● SET PROBLEM
Reproduce the rows without any changes, from the one containing "The width and height of the screenshot is (1204, 997)." through the one containing "Looking at the screenshot, I should tap(47, 260).".

● DATA PROVIDED
-.-.-
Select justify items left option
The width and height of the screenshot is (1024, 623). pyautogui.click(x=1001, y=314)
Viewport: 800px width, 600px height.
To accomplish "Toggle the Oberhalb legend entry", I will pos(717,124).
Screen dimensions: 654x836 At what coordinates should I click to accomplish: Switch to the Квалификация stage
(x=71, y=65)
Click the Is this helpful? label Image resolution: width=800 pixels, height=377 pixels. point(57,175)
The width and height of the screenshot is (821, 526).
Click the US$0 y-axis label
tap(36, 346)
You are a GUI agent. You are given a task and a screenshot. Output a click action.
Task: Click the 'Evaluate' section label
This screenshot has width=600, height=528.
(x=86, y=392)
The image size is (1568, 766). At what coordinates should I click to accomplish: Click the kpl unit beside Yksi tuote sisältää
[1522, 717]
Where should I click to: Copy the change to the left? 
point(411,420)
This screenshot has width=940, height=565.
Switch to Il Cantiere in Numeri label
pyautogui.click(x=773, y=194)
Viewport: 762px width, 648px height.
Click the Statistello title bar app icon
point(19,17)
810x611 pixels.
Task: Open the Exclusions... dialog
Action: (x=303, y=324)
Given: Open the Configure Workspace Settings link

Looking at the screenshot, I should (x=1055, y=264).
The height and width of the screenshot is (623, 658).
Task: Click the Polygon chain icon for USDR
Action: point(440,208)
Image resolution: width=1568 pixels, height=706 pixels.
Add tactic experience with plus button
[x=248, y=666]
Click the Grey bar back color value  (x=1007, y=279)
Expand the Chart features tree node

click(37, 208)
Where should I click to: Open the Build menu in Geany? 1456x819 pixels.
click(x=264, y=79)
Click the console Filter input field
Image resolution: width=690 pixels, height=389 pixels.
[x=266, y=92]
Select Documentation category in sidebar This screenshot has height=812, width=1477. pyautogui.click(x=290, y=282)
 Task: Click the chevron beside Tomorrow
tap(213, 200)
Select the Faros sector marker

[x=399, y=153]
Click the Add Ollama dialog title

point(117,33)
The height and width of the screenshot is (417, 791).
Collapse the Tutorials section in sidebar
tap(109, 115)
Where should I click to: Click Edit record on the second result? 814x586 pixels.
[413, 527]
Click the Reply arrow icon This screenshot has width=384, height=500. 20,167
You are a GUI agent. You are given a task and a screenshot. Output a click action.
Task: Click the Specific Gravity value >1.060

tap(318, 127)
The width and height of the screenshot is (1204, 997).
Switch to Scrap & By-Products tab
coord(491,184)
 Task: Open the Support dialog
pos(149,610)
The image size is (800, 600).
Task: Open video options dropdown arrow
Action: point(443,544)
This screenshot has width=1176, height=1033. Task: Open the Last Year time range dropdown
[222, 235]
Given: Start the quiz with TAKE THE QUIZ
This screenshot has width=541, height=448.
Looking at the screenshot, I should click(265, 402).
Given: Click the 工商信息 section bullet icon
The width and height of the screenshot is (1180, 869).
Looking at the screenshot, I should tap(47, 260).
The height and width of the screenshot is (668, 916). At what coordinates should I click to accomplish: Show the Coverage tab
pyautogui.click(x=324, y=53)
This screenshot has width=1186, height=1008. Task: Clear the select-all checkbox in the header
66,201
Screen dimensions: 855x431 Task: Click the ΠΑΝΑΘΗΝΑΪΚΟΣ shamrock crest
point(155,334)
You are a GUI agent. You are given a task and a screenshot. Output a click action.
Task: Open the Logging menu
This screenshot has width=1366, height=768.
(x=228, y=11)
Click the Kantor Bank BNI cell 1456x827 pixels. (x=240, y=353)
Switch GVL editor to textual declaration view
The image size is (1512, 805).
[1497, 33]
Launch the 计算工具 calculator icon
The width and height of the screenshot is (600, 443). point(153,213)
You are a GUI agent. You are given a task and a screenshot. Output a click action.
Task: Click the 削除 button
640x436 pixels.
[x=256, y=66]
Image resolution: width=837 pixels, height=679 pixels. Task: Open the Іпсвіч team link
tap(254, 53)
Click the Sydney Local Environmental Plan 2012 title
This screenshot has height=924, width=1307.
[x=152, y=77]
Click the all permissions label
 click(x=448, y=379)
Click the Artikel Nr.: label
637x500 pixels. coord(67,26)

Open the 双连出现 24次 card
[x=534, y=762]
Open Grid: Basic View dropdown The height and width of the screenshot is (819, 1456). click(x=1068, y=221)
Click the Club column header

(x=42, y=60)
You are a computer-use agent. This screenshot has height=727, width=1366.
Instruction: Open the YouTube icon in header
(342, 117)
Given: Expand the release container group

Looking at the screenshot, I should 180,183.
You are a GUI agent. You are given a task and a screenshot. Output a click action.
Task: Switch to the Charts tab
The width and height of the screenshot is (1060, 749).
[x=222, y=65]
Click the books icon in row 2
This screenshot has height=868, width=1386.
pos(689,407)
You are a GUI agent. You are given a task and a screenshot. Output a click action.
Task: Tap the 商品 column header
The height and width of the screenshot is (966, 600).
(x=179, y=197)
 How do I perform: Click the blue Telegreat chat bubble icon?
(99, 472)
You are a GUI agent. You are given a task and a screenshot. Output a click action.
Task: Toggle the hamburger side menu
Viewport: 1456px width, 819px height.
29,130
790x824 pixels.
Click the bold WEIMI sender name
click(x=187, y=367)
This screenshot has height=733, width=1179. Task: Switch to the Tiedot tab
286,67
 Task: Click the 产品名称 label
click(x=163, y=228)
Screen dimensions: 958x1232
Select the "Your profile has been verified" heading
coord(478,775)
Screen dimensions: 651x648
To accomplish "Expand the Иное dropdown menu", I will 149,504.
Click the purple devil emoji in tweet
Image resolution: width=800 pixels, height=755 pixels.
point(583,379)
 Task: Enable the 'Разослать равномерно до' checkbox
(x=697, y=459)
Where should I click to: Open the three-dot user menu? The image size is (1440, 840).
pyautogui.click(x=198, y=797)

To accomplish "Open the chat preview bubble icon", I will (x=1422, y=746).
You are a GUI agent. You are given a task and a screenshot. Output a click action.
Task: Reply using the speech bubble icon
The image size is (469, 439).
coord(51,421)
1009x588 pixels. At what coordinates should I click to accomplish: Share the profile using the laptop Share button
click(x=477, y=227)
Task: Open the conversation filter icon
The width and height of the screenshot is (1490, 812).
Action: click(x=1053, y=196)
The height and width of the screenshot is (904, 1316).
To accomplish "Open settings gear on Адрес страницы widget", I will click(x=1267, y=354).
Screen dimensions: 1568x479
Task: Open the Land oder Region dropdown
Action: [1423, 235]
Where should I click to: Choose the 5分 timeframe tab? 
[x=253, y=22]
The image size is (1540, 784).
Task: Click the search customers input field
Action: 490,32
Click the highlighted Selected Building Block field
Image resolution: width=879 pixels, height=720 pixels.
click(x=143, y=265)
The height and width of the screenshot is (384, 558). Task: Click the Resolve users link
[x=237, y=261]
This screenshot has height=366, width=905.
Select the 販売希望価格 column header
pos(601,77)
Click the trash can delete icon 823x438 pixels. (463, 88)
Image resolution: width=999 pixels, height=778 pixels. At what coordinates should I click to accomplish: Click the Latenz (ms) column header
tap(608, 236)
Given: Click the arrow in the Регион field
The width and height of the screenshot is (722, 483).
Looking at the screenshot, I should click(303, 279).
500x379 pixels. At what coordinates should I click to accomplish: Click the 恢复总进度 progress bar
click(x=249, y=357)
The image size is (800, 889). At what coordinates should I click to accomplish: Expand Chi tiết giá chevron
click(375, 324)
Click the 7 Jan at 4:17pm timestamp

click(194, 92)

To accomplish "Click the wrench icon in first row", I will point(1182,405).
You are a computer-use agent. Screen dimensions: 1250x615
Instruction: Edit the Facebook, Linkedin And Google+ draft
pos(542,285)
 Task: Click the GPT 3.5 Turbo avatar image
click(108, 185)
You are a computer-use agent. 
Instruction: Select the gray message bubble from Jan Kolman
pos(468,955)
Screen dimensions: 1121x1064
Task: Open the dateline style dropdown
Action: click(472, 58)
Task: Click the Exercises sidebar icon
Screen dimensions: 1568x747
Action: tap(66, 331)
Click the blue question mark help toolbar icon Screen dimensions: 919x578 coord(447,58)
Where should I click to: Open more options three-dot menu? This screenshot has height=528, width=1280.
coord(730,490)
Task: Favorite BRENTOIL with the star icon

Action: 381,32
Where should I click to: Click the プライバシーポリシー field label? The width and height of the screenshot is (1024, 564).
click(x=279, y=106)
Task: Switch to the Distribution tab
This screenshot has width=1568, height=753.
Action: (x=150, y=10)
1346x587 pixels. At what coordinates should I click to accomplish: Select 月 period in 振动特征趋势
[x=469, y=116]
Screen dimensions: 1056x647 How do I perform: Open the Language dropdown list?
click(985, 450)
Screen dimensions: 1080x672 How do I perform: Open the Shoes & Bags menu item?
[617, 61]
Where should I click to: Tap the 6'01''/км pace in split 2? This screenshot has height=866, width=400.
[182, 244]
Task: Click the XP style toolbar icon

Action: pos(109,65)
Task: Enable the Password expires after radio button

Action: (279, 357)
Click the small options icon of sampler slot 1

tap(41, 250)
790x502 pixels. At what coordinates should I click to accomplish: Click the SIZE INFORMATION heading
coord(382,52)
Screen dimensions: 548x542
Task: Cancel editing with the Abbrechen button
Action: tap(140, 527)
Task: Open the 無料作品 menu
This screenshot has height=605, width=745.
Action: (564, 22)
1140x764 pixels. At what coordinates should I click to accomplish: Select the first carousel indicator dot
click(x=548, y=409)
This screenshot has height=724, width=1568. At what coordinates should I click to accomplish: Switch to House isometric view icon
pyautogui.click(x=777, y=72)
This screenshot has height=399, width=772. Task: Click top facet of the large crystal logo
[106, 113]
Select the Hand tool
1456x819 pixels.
-.-.-
● EXERCISE OUTPUT
The width and height of the screenshot is (1204, 997).
Switch to Scrap & By-Products tab
coord(491,184)
 Task: Open the Support dialog
pos(149,610)
The image size is (800, 600).
Task: Open video options dropdown arrow
Action: point(443,544)
This screenshot has width=1176, height=1033. Task: Open the Last Year time range dropdown
[222, 235]
Given: Start the quiz with TAKE THE QUIZ
This screenshot has width=541, height=448.
Looking at the screenshot, I should click(265, 402).
Given: Click the 工商信息 section bullet icon
The width and height of the screenshot is (1180, 869).
Looking at the screenshot, I should tap(47, 260).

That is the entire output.